TEXT SHOWN:
★ ★ ★

The Huffington Post
By Brian Pacheco
April 26, 2017
An important voice often left out of the conversation on sexual assault has emerged. And it must be heard.
Josh “Zeke” Thomas, the 28-year-old musician and son of NBA legend Isiah Thomas, was raped in his own apartment by a man he met on the gay-dating app Grindr. At 12 years old, he was also sexually abused by a group of older boys who forced him to engage in sex acts, about which he says “…it wasn’t something I wanted.”
Zeke, who is an openly gay African-American man, shines a light on a group of survivors whose stories are so frequently muted in the conversation around sexual violence: young boys and men of color.
In an exclusive with Good Morning America, Zeke bares the raw truth of the complexities of being gay, black, and a victim. “Being gay, being African-American, [being sexual assaulted] is definitely something that I never imagined would happen to me,” he says. He didn’t press charges, because he “just wasn’t ready” and didn’t want to be known as a “victim.”
Men are so often socialized to believe that being a victim is weak.
“Boys are taught that to be a man is to be dominant and to be strong. Any hint of vulnerability is viewed as unmanly. So you fight through the pain, you ‘suck it up.’ These are the toxic messages around masculinity that so many men hear and receive when they’re young,” says Paul Barrett, project coordinator of Safe Horizon’s efforts to enhance services to young boys and men of color.
Available research indicates that young boys and men of color, although more likely than other groups to be victims of violence, are not accessing, or being offered, the support needed to heal from these events at the same rate as other crime victims. As a result, Safe Horizon – the nation’s largest victims’ services organization – is taking a focused look at strengthening our services for boys and young men of color.
Young boys and men of color face barriers to healing such as fear of law enforcement, feeling “weak” in seeking help or not seeing themselves reflected in social services organizations. For gay men, they may fear being outed or encountering homophobic attitudes.
Because the results of trauma can manifest immediately after an incident of abuse, it’s essential that young boys and men of color have access to the expert services they deserve and need. No one should have to deal with trauma alone.
For Zeke, he “went a little bit crazy: not wanting to be alone, feeling manic,” all common reactions to traumatic events that can be addressed if we can connect young boys and men to expert support. But if left unaddressed, trauma can have dire consequences such as depression, self-harm, or engaging in risky behaviors.
Zeke’s story reveals another important truth: survivors of sexual abuse come forward when they are ready. In New York, as an example, most survivors only have until age 23 to come forward and file charges against those who have abused them. After that, the opportunity is lost forever due to statute of limitations. Stories like Zeke’s, who is 28, show why legislation like New York’s Child Victims Act need to be passed and passed now! And in Illinois, where Zeke’s most recent assault took place, there are efforts to end the statute of limitations there as well.
In all the conversation around sexual assault and abuse, it’s important that we remember that there are so many other survivors like Zeke. Young boys and men of color who deserve to have their stories told, validated, and heard. They deserve our support and an appropriate response to help them heal.

★ ★ ★

COMPLETE THE FOLLOWING:
(A) Answer these questions about the article:
(i) At what age was Zeke Thomas sexually abused by a group of older boys?
(ii) On which app did he meet the man who raped him?
(iii) In New York, until what age do most survivors have to come forward and file charges?
(B) Print the part of the article starting with "The Huffington Post" and going on through "must be heard.".

DATA SECTION:
★ ★ ★

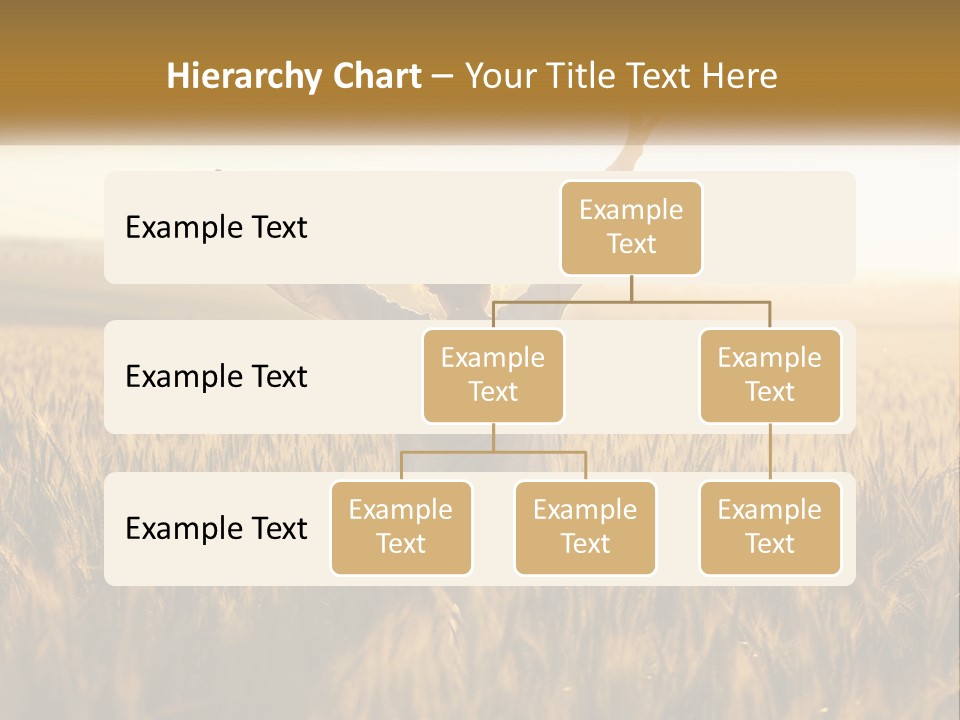Click the second row's "Example Text" label
Image resolution: width=960 pixels, height=720 pixels.
216,377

★ ★ ★

SOLUTIONS TO THE TASKS:
(A)
(i) 12 years old
(ii) Grindr
(iii) Age 23

(B)
The Huffington Post
By Brian Pacheco
April 26, 2017
An important voice often left out of the conversation on sexual assault has emerged. And it must be heard.